About this aging, cognition, and exercise research news

Author: Press Office
Source: University of Rochester
Contact: Press Office – University of Rochester
Image: The image is in the public domain

Original Research: Open access.
Paradoxical improvement of cognitive control in older adults under dual-task walking conditions is associated with more flexible reallocation of neural resources: A Mobile Brain-Body Imaging (MoBI) study” by Eleni Patelaki et al. NeuroImage


Abstract

Paradoxical improvement of cognitive control in older adults under dual-task walking conditions is associated with more flexible reallocation of neural resources: A Mobile Brain-Body Imaging (MoBI) study

Combining walking with a demanding cognitive task is traditionally expected to elicit decrements in gait and/or cognitive task performance. However, it was recently shown that, in a cohort of young adults, most participants improved performance when walking was added to performance of a Go/NoGo response inhibition task.

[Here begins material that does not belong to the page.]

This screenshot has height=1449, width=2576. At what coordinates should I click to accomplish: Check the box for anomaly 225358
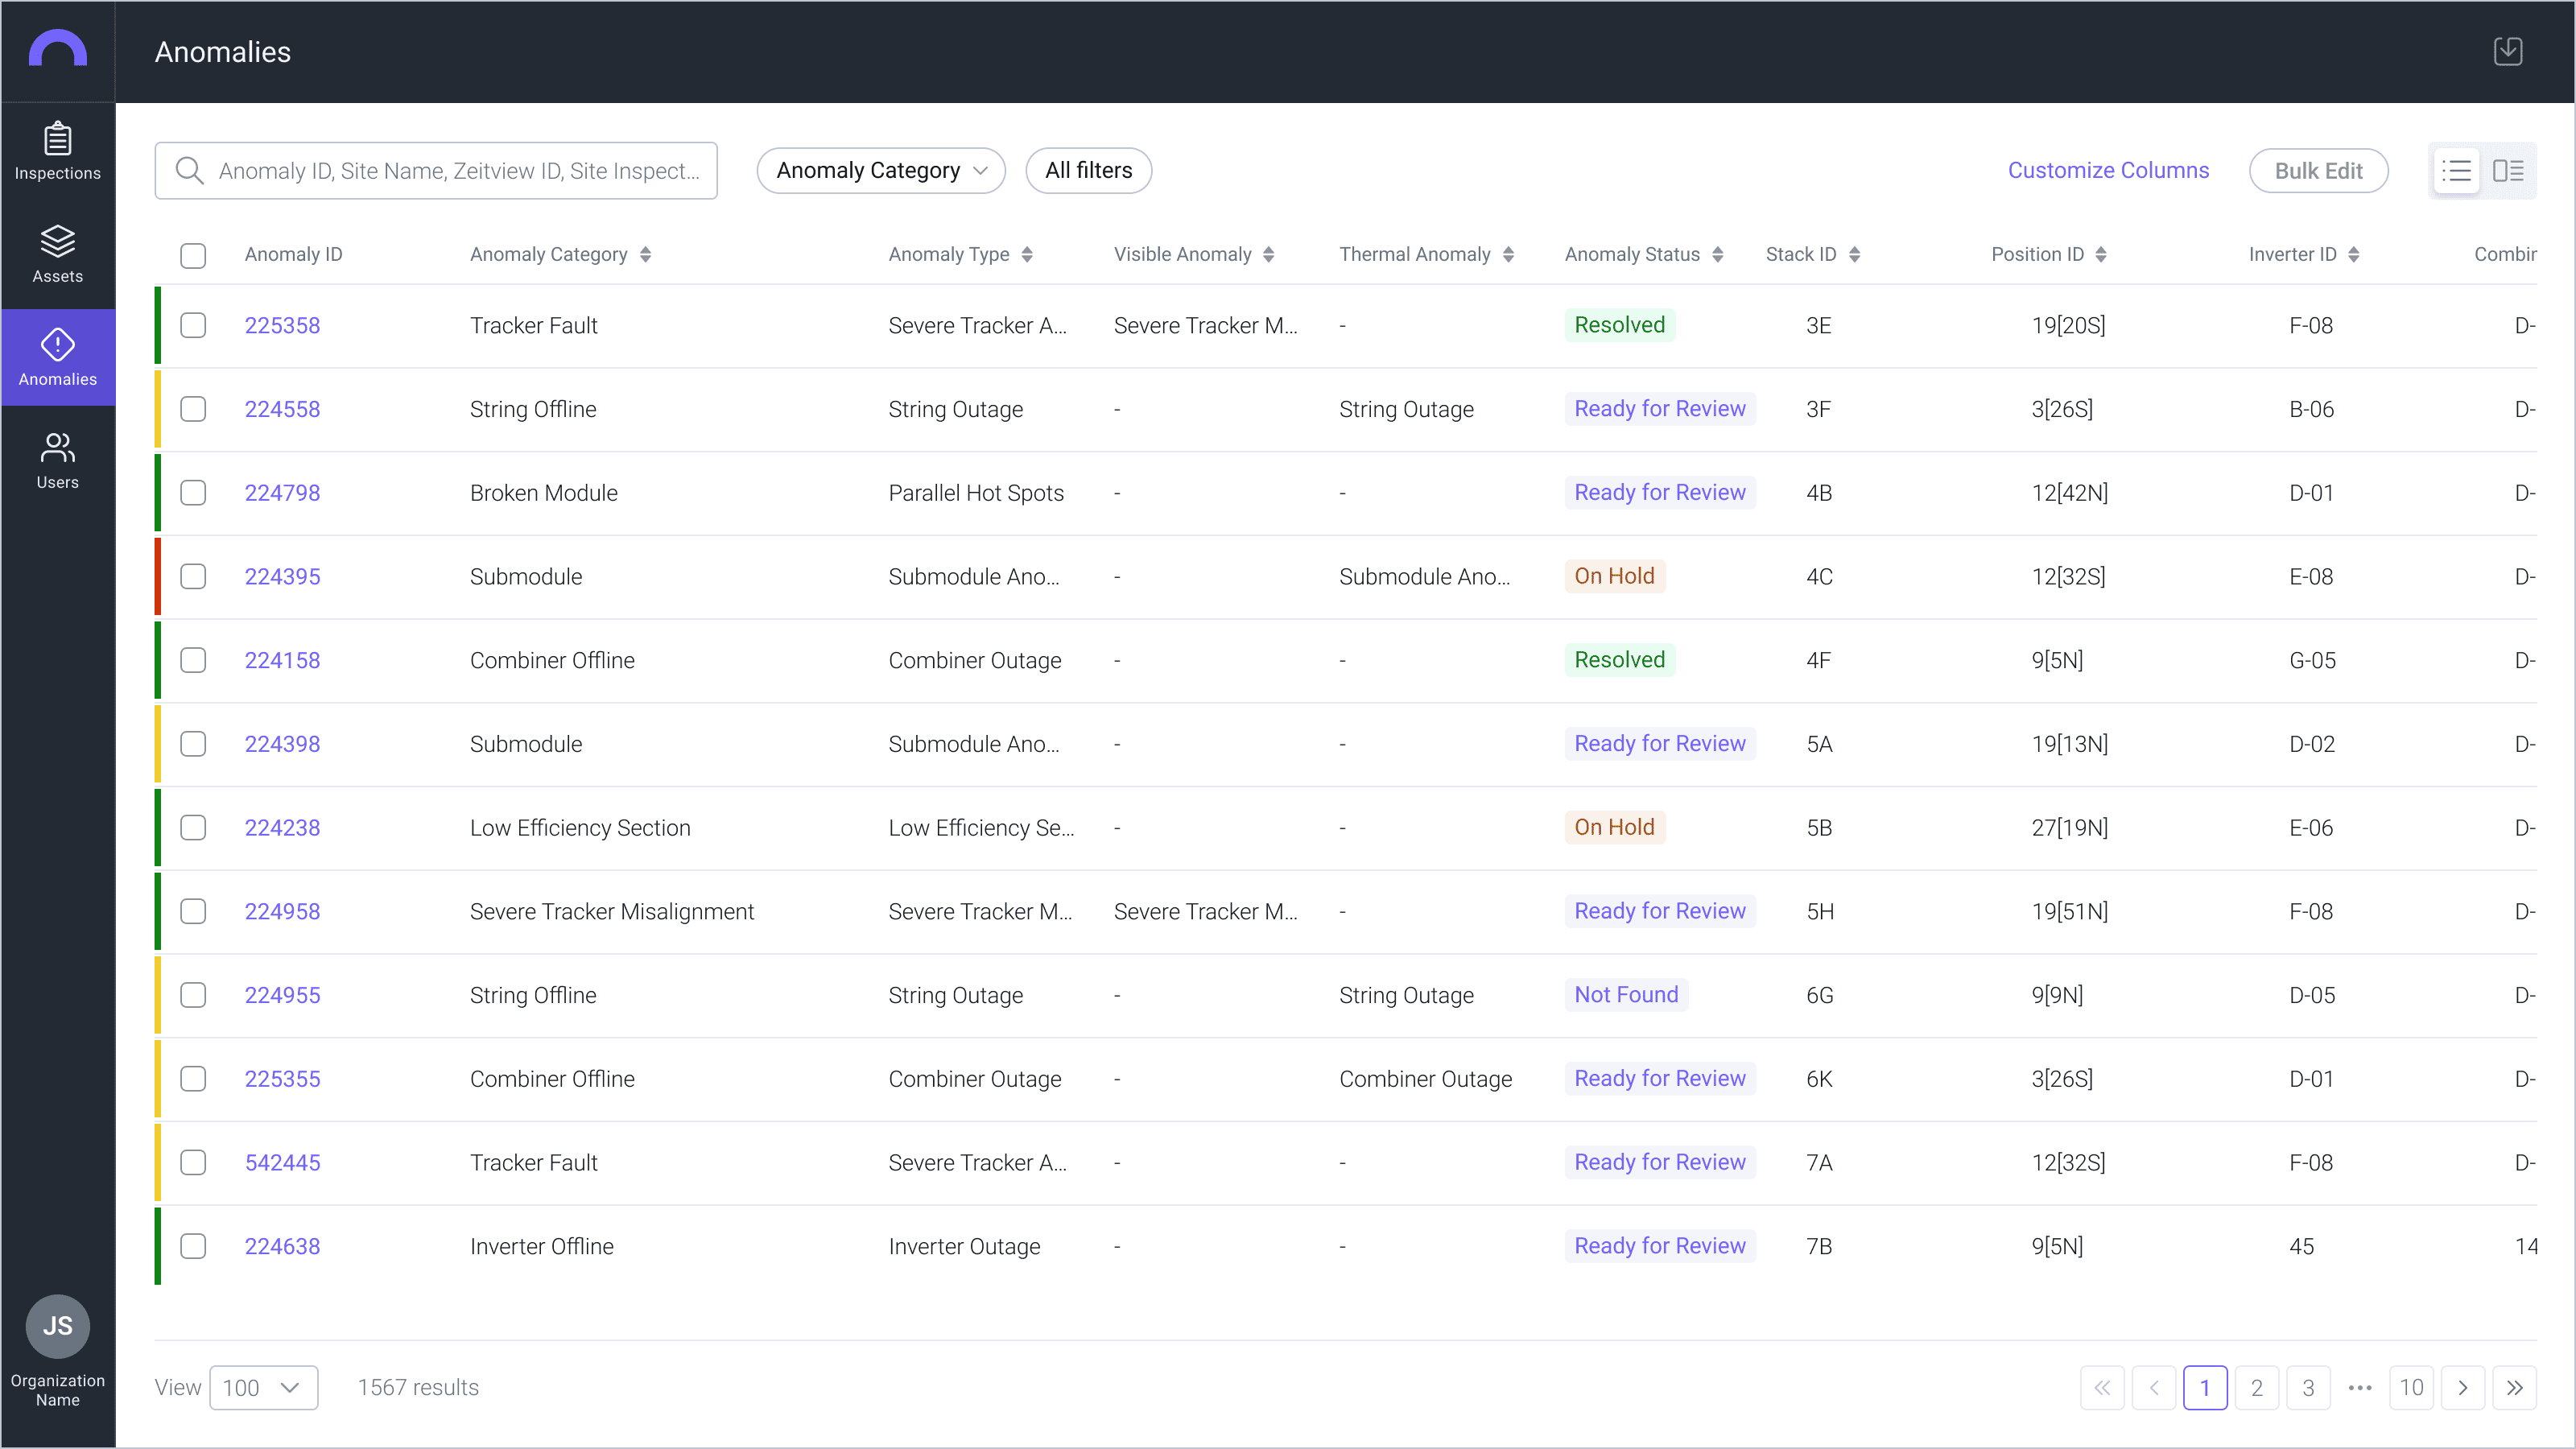[193, 325]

The present study aims to extend these previous findings to an older adult cohort, to investigate whether this improvement when dual-tasking is observed in healthy older adults.

Mobile Brain/Body Imaging (MoBI) was used to record electroencephalographic (EEG) activity, three-dimensional (3D) gait kinematics and behavioral responses in the Go/NoGo task, during sitting or walking on a treadmill, in 34 young adults and 37 older adults.

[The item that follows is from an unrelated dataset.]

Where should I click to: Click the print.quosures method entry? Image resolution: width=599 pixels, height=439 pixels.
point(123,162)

Increased response accuracy during walking, independent of age, was found to correlate with slower responses to stimuli (r = 0.44) and with walking-related EEG amplitude modulations over frontocentral regions (r = 0.47) during the sensory gating (N1) and conflict monitoring (N2) stages of inhibition, and over left-lateralized prefrontal regions (r = 0.47) during the stage of inhibitory control implementation (P3). These neural activity changes are related to the cognitive component of inhibition, and they were interpreted as signatures of behavioral improvement during walking.

On the other hand, aging, independent of response accuracy during walking, was found to correlate with slower treadmill walking speeds (r = -0.68) and attenuation in walking-related EEG amplitude modulations over left-dominant frontal (r = -0.44) and parietooccipital regions (r = 0.48) during the N2 stage, and over centroparietal regions (r = 0.48) during the P3 stage. These neural activity changes are related to the motor component of inhibition, and they were interpreted as signatures of aging.

Older adults whose response accuracy ‘paradoxically’ improved during walking manifested neural signatures of both behavioral improvement and aging, suggesting that their flexibility in reallocating neural resources while walking might be maintained for the cognitive but not for the motor inhibitory component.

These distinct neural signatures of aging and behavior can potentially be used to identify ‘super-agers’, or individuals at risk for cognitive decline due to aging or neurodegenerative disease.